BEGIN Supplied information

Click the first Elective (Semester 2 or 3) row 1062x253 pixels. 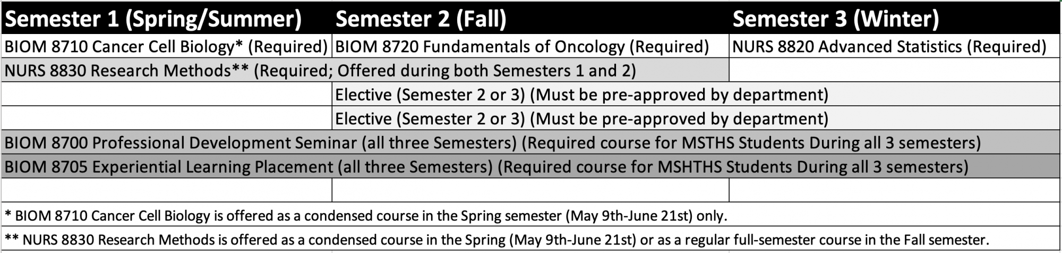pyautogui.click(x=581, y=95)
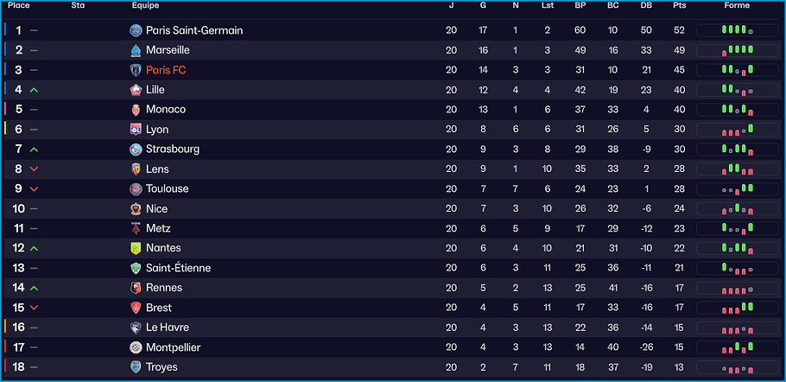Screen dimensions: 786x382
Task: Select the Le Havre team name
Action: tap(168, 328)
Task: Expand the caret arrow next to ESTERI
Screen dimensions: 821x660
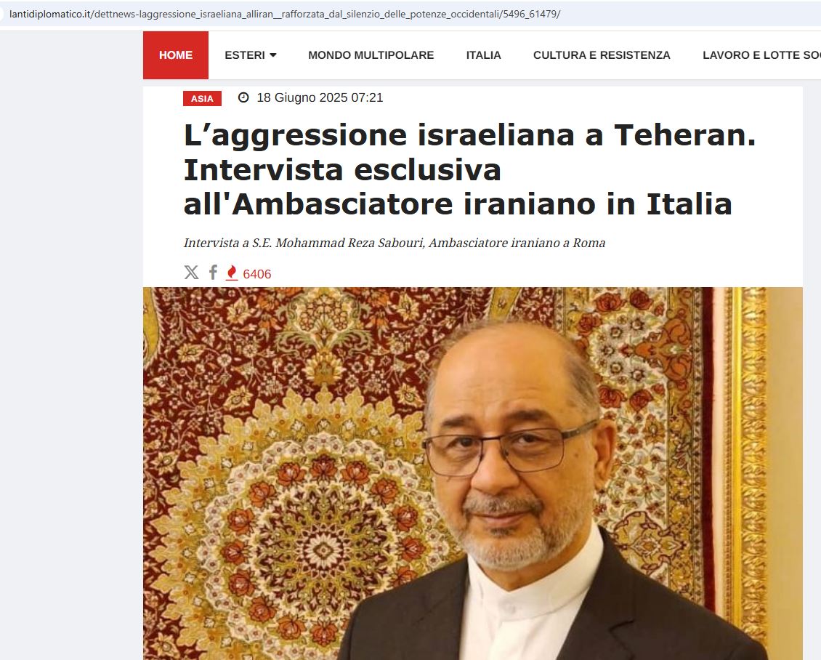Action: pyautogui.click(x=272, y=55)
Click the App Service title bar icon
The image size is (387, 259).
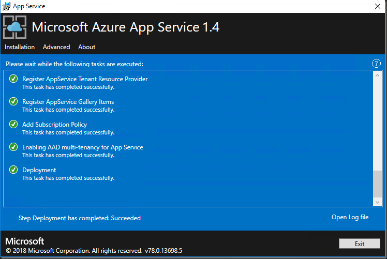click(7, 6)
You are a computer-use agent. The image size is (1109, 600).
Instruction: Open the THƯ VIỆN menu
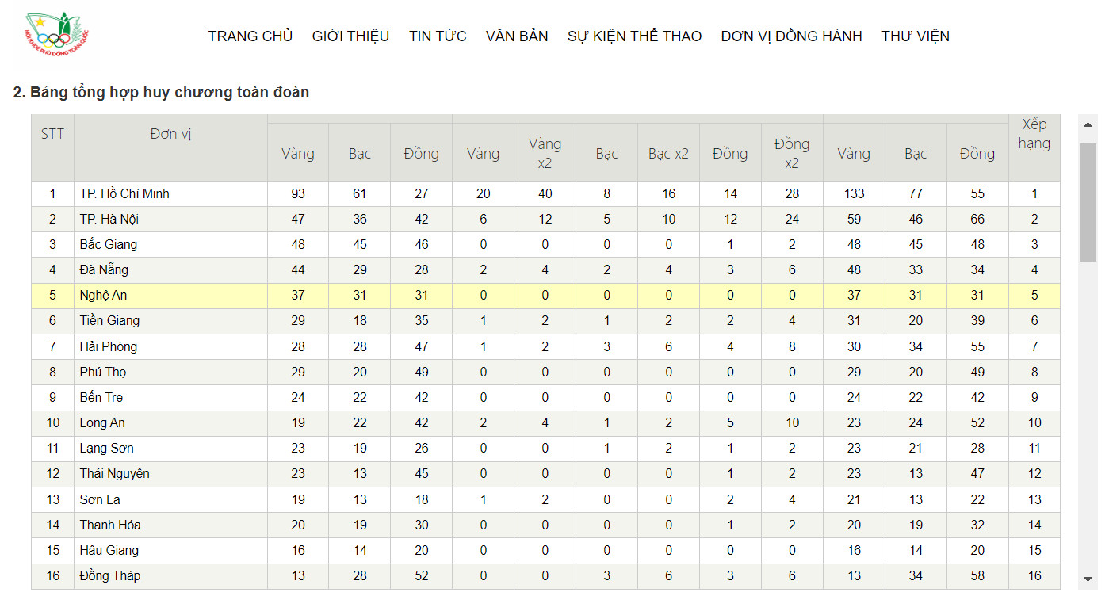point(915,36)
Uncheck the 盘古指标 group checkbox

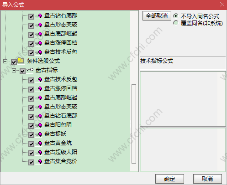coord(22,71)
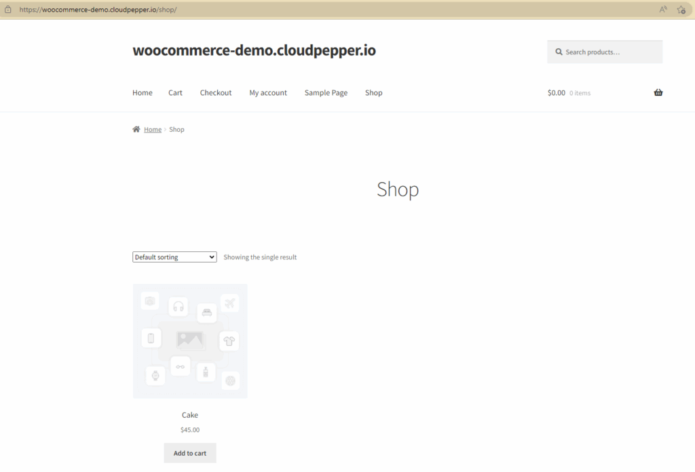Navigate to My account
This screenshot has width=695, height=472.
[x=268, y=92]
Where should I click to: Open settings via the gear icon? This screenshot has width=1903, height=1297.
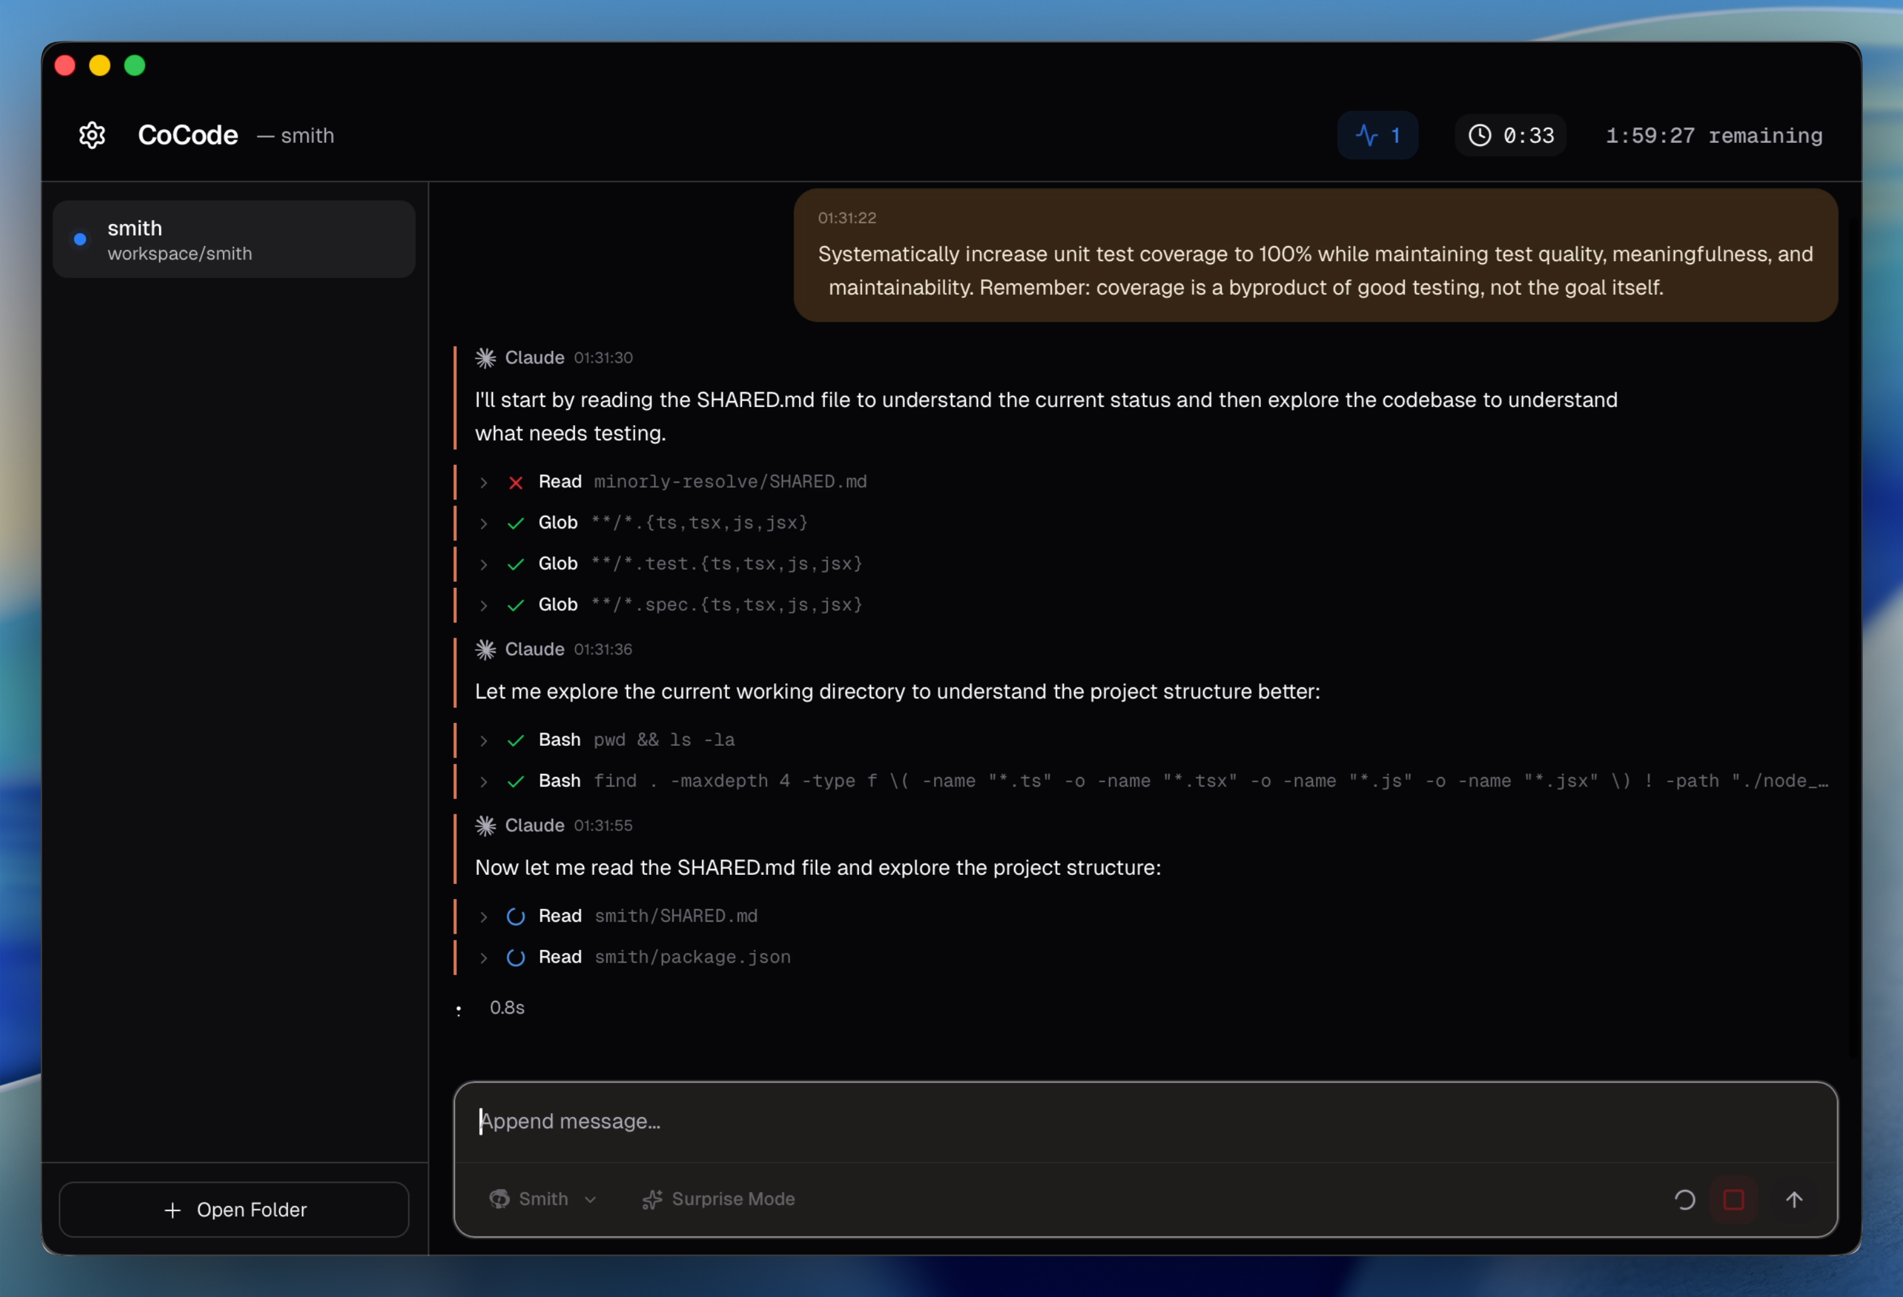[x=93, y=135]
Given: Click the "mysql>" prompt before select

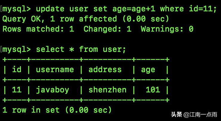Looking at the screenshot, I should [x=17, y=49].
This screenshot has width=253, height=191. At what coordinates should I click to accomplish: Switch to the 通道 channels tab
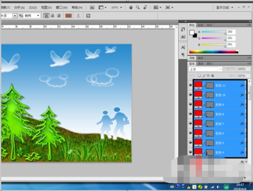coord(200,64)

END Supplied information

Your objective:
Count how many lines of the items above contain the word "Open". Reply with the number alone.

Task solution:
2